He gestured for her to follow him into the bathroom. As he took a steaming shower, she sat on the toilet so he could finish filling her in. She didn't say much; there wasn't much to say.

He dried off, brushed his teeth, and got into bed. Beside him, Dray had her nose buried in a book, her prerequisite to sleeping. Continuing to read, she reached over and took his hand. He stared at the gun safe, the ceiling, the dark leaves tapping softly at the window.

Without lifting her eyes from the paperback, Dray said, "She is rather willowy."

Chapter thirty-six

Walking down the hall, Tim could hear the murmur of Dray's voice. Morning light suffused the kitchen, a pale stillness that bleached the polished counters.

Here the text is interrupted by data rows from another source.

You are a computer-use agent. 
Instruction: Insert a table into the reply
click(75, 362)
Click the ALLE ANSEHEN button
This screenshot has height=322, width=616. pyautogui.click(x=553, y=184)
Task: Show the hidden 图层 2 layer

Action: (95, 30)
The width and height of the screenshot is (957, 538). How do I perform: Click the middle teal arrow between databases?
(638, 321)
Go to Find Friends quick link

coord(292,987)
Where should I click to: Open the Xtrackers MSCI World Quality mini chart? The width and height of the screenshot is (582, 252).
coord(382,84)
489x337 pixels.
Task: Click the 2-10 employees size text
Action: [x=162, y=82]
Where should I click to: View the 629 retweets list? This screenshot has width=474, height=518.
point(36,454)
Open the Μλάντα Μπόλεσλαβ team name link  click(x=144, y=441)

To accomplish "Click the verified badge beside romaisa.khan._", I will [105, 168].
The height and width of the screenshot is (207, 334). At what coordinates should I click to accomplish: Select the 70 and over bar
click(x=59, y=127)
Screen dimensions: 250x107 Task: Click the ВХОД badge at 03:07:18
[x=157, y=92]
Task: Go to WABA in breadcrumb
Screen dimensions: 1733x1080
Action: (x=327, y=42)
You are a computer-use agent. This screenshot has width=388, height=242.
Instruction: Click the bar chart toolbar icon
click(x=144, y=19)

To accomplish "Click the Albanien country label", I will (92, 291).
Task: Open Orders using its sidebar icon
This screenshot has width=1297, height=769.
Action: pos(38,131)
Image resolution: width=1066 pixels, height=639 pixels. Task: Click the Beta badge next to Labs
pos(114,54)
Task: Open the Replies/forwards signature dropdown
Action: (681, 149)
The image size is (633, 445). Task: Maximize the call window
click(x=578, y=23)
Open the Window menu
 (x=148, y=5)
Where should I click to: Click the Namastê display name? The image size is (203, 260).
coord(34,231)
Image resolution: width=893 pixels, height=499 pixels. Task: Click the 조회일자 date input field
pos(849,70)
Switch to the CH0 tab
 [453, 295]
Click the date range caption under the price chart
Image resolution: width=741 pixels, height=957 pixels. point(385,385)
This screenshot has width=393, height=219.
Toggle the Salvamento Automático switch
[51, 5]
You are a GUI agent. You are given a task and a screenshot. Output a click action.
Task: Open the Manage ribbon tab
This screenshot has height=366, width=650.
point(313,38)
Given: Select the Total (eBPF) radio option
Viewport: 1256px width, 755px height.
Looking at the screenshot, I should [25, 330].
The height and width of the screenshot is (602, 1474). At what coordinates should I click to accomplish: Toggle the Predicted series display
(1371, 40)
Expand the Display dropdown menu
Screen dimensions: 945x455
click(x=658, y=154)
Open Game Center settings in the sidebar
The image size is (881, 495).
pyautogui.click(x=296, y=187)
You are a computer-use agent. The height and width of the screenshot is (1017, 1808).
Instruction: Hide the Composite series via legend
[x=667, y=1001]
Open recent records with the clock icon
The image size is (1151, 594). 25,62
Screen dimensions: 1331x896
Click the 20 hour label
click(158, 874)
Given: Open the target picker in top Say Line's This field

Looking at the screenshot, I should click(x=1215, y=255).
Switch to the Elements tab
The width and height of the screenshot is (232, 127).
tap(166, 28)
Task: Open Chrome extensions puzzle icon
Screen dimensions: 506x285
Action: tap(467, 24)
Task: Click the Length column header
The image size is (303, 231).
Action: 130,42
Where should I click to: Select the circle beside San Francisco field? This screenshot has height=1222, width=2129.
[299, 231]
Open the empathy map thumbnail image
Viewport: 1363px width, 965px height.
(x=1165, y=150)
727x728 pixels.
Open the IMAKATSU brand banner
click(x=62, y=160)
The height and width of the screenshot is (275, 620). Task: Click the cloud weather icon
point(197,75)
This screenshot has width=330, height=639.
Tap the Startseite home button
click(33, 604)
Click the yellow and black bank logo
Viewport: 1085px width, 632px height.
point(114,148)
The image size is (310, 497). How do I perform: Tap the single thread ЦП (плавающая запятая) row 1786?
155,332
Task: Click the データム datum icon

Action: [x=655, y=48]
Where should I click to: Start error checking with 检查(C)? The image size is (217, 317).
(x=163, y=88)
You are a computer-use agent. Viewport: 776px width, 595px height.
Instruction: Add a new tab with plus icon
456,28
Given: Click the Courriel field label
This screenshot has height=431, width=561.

Leah's mouth hovered over a bowl of Lucky Charms, her pistoning arm providing elevator service for yellow moons and blue diamonds. Despite nearly twelve hours of unrestricted access to the kitchen, still she ate like a war orphan. Between her and Dray, Tim was beginning to feel anorexic.

Leah wore Dray's favorite academy sweatshirt; when she caught the milk dribbling down her chin with a swipe of the sleeve, Dray didn't even object. Leah's skin was a healthy, well-scrubbed pink, her hair shiny and nicely combed, bangs covering the abrasions at the hairline.

"Morning," Leah and Dray said simultaneously.

Tim forced a smile. An emptiness had replaced his stomach since he'd surrendered his badge last night. "Ready?"

Leah released a shuddering sigh.

Dray popped her vitamins, then tapped a few extras from the jar and pushed them across the table at Leah. "Grab some juice and take these."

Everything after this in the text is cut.